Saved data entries
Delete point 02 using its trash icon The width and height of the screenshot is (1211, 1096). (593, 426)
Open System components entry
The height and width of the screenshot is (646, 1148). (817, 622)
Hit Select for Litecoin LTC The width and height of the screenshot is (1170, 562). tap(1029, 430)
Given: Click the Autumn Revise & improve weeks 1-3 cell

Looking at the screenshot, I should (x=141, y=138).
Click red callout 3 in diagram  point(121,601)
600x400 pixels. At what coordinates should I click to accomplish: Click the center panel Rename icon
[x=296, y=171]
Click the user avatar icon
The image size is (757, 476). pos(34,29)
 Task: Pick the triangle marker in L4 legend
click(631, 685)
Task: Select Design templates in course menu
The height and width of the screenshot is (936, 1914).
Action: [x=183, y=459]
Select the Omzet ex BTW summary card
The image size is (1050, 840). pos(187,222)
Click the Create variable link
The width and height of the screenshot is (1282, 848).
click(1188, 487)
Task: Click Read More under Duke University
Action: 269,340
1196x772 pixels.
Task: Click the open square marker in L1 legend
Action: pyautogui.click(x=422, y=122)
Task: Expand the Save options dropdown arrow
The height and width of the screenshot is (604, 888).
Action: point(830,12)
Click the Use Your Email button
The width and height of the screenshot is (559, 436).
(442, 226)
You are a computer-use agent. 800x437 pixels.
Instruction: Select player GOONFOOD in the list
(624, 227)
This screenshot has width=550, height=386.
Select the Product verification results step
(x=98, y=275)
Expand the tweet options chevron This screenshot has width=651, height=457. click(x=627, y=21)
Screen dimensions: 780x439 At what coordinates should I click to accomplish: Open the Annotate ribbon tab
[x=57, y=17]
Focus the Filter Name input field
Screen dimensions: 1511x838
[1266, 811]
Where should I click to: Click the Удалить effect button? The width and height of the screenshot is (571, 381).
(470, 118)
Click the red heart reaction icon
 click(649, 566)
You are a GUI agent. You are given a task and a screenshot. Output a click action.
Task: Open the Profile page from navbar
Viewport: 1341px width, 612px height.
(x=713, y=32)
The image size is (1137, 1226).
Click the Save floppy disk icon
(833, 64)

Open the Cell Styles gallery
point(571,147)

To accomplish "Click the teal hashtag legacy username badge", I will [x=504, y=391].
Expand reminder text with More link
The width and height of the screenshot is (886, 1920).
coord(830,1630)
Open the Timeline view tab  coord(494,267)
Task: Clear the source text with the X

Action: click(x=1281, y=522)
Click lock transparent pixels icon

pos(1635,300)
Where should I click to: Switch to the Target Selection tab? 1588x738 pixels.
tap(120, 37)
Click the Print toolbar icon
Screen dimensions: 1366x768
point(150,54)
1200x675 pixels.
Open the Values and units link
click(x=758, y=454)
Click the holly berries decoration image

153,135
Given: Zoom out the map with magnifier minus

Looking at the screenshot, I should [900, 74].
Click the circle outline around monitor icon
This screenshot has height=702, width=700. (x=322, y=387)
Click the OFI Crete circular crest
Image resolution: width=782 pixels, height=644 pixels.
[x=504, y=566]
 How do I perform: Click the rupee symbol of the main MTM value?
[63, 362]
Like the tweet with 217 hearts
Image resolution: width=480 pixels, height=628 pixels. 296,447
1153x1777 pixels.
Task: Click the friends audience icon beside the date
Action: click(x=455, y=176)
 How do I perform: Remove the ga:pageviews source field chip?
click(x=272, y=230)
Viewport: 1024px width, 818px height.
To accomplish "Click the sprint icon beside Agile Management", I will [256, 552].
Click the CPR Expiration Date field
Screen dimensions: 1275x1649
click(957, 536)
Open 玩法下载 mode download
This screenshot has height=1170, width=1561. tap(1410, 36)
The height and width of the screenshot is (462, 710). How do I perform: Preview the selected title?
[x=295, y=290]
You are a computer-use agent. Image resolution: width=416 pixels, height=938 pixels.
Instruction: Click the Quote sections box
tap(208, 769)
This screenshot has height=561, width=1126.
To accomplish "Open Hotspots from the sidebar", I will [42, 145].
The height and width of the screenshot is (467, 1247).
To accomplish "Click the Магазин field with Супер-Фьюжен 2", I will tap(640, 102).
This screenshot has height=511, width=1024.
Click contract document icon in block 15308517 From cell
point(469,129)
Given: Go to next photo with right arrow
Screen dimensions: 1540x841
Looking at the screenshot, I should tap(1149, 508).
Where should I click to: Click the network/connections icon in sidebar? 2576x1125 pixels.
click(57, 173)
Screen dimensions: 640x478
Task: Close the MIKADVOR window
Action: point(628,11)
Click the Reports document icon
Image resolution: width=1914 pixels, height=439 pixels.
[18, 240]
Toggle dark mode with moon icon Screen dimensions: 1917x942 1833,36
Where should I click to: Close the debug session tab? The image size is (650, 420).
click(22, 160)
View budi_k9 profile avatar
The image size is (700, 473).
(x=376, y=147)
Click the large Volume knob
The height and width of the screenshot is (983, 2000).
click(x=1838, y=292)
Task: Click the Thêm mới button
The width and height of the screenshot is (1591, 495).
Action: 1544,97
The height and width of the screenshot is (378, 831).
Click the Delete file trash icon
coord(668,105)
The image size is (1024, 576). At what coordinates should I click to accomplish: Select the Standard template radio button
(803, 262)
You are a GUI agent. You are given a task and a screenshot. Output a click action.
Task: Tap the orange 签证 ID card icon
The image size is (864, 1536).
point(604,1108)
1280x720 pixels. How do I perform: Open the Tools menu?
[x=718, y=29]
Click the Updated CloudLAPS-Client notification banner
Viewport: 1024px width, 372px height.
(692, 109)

**HOW TO COMPLETE THIS TASK**.
Lines from the one with "The image size is (700, 473)." through the last line above must be printed exactly; no other line is to appear.

**RESULT OF THE TASK**.
The image size is (700, 473).
(x=376, y=147)
Click the large Volume knob
The height and width of the screenshot is (983, 2000).
click(x=1838, y=292)
Task: Click the Thêm mới button
The width and height of the screenshot is (1591, 495).
Action: 1544,97
The height and width of the screenshot is (378, 831).
Click the Delete file trash icon
coord(668,105)
The image size is (1024, 576). At what coordinates should I click to accomplish: Select the Standard template radio button
(803, 262)
You are a GUI agent. You are given a task and a screenshot. Output a click action.
Task: Tap the orange 签证 ID card icon
The image size is (864, 1536).
point(604,1108)
1280x720 pixels. How do I perform: Open the Tools menu?
[x=718, y=29]
Click the Updated CloudLAPS-Client notification banner
Viewport: 1024px width, 372px height.
(692, 109)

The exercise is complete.